◆ **ASSIGNED TASK**
Show every line in the material below in which the string "Reply" appears.

◆ **RECORDS FOR THIS TASK**

◇ ◇ ◇ ◇

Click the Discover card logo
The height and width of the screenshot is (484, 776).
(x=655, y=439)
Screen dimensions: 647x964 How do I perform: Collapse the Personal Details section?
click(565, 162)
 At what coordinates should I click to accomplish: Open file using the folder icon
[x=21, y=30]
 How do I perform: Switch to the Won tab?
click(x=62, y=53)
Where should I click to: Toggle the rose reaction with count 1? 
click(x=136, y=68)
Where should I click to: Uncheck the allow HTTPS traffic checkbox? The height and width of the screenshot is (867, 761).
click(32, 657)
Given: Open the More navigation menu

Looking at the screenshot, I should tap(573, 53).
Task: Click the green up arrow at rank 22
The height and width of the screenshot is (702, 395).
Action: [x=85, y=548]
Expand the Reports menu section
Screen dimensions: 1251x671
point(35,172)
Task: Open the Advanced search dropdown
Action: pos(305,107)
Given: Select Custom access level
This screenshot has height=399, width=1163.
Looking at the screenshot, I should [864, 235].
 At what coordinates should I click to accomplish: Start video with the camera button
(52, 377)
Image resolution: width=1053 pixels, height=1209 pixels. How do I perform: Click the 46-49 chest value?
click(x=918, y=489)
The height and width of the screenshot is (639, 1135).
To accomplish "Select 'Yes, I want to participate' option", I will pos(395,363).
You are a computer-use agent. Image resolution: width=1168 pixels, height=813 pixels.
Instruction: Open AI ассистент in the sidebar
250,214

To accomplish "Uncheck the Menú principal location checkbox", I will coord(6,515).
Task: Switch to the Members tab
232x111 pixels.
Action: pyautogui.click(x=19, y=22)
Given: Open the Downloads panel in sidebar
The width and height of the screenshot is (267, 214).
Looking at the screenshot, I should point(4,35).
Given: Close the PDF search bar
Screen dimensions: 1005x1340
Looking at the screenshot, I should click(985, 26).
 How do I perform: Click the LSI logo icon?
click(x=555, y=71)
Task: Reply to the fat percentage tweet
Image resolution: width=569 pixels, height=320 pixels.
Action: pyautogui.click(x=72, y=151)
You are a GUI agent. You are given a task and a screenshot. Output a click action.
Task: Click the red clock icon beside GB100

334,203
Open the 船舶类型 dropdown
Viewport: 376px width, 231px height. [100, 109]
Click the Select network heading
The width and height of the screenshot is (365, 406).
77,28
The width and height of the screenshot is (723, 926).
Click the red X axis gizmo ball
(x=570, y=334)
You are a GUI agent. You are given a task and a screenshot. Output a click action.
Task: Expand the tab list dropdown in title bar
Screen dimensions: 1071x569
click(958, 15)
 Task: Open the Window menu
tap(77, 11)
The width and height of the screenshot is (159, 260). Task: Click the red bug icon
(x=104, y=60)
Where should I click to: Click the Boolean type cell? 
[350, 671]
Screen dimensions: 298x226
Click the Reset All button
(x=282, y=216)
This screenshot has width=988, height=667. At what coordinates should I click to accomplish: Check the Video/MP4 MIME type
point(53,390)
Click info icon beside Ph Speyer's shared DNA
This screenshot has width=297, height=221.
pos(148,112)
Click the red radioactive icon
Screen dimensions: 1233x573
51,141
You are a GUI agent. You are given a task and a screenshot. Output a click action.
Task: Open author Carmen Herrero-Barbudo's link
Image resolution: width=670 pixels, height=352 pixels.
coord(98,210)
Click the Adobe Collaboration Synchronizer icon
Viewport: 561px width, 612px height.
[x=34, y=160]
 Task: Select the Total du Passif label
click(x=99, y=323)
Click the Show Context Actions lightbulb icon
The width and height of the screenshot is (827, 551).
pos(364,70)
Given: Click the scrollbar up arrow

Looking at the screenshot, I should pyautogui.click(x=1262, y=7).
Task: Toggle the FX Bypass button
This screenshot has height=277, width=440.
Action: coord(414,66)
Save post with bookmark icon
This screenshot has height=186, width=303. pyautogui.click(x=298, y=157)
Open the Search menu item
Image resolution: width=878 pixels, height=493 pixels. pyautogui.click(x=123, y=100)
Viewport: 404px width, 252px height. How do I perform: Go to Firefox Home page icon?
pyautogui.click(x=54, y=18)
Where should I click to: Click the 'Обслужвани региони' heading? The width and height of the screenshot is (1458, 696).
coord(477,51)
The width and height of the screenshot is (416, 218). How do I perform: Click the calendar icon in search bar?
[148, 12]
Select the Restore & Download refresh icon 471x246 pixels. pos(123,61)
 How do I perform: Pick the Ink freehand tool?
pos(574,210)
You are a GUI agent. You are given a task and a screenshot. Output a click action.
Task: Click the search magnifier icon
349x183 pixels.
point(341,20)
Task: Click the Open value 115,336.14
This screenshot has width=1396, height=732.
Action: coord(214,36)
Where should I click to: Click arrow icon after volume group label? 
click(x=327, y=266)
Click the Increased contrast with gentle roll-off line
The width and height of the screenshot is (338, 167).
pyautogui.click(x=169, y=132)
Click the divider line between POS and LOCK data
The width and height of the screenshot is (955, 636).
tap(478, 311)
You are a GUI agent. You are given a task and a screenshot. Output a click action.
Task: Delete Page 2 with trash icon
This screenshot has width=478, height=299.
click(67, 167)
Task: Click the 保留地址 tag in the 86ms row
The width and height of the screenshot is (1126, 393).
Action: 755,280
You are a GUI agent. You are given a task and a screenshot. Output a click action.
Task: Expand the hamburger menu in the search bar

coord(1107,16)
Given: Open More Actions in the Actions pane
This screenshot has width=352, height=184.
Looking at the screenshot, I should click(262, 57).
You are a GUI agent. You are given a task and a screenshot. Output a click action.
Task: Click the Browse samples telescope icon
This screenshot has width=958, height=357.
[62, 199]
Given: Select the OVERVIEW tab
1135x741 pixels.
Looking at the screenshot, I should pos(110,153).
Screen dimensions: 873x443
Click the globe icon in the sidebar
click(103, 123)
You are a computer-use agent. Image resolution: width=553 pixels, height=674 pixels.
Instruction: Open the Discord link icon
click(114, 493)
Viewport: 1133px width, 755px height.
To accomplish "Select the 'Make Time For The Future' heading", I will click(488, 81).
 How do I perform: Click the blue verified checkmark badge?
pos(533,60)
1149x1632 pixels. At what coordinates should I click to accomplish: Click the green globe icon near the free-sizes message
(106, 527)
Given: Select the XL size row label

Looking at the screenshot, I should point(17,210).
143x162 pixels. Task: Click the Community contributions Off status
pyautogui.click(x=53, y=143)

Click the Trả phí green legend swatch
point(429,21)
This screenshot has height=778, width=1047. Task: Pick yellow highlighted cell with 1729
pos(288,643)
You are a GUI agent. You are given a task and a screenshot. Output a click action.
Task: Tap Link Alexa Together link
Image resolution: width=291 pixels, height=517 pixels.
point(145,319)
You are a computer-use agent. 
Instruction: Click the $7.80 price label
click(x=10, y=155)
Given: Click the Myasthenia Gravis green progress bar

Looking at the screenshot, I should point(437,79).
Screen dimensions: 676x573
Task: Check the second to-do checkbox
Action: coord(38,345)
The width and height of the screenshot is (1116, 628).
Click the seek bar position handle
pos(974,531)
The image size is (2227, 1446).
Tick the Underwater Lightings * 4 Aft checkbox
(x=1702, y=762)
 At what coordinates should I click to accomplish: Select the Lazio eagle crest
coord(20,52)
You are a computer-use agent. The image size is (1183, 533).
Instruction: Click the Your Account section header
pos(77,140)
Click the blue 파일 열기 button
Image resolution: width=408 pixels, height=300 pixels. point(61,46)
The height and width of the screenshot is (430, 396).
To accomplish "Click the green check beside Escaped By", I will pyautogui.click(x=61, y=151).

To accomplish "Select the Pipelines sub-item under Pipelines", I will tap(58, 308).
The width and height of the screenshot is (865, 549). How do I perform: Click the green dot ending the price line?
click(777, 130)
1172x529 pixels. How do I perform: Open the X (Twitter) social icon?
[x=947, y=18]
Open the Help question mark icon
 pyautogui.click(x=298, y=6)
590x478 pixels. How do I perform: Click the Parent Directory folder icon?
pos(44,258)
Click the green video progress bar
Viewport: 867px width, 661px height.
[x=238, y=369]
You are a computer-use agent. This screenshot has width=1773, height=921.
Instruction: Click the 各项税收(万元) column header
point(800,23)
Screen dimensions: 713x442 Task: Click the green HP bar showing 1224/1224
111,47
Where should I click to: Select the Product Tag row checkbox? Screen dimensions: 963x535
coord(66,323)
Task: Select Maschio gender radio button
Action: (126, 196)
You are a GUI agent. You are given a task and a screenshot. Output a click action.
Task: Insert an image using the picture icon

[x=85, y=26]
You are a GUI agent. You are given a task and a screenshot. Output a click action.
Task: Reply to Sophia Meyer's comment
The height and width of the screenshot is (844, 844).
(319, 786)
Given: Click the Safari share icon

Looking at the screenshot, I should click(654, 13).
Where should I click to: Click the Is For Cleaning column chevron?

◇ ◇ ◇ ◇

◆ **ANSWER**
Task: Reply to the fat percentage tweet
Task: Reply to Sophia Meyer's comment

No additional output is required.